Your instructions >> Reproduce each of the entries below word for word, line by line, with no change to any character.

Provided material >>
^^^^^^^^^^^^^^^^
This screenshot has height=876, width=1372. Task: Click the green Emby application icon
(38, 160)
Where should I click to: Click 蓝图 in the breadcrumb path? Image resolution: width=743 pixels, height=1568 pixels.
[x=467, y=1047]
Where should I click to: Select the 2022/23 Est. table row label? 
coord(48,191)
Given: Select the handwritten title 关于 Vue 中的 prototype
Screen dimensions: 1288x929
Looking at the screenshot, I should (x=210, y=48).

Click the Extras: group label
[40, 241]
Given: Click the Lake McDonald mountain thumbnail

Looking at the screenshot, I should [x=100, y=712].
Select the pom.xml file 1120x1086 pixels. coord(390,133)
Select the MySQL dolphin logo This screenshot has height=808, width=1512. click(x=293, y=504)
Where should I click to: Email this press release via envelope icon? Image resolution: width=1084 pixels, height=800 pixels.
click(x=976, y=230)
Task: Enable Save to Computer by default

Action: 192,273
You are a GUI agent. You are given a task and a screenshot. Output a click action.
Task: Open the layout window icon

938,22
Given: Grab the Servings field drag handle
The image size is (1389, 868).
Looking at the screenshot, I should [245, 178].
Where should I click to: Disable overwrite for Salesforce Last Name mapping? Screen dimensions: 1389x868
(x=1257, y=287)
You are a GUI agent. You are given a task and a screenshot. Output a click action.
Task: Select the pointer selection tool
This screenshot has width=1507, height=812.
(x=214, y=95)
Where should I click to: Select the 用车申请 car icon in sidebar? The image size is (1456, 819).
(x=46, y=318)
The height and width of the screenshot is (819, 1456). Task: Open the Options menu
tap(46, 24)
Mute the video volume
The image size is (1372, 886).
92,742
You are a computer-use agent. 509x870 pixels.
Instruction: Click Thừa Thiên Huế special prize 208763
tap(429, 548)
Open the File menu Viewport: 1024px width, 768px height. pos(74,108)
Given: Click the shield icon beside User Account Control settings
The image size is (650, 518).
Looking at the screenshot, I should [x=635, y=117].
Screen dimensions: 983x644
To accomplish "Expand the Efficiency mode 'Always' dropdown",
^^^^^^^^^^^^^^^^
The answer >>
This screenshot has height=876, width=1372. Task: Click the green Emby application icon
(38, 160)
Where should I click to: Click 蓝图 in the breadcrumb path? Image resolution: width=743 pixels, height=1568 pixels.
[x=467, y=1047]
Where should I click to: Select the 2022/23 Est. table row label? 
coord(48,191)
Given: Select the handwritten title 关于 Vue 中的 prototype
Screen dimensions: 1288x929
Looking at the screenshot, I should (x=210, y=48).

Click the Extras: group label
[40, 241]
Given: Click the Lake McDonald mountain thumbnail

Looking at the screenshot, I should [x=100, y=712].
Select the pom.xml file 1120x1086 pixels. coord(390,133)
Select the MySQL dolphin logo This screenshot has height=808, width=1512. click(x=293, y=504)
Where should I click to: Email this press release via envelope icon? Image resolution: width=1084 pixels, height=800 pixels.
click(x=976, y=230)
Task: Enable Save to Computer by default

Action: 192,273
You are a GUI agent. You are given a task and a screenshot. Output a click action.
Task: Open the layout window icon

938,22
Given: Grab the Servings field drag handle
The image size is (1389, 868).
Looking at the screenshot, I should [245, 178].
Where should I click to: Disable overwrite for Salesforce Last Name mapping? Screen dimensions: 1389x868
(x=1257, y=287)
You are a GUI agent. You are given a task and a screenshot. Output a click action.
Task: Select the pointer selection tool
This screenshot has width=1507, height=812.
(x=214, y=95)
Where should I click to: Select the 用车申请 car icon in sidebar? The image size is (1456, 819).
(x=46, y=318)
The height and width of the screenshot is (819, 1456). Task: Open the Options menu
tap(46, 24)
Mute the video volume
The image size is (1372, 886).
92,742
You are a computer-use agent. 509x870 pixels.
Instruction: Click Thừa Thiên Huế special prize 208763
tap(429, 548)
Open the File menu Viewport: 1024px width, 768px height. pos(74,108)
Given: Click the shield icon beside User Account Control settings
The image size is (650, 518).
Looking at the screenshot, I should [x=635, y=117].
Screen dimensions: 983x644
To accomplish "Expand the Efficiency mode 'Always' dropdown",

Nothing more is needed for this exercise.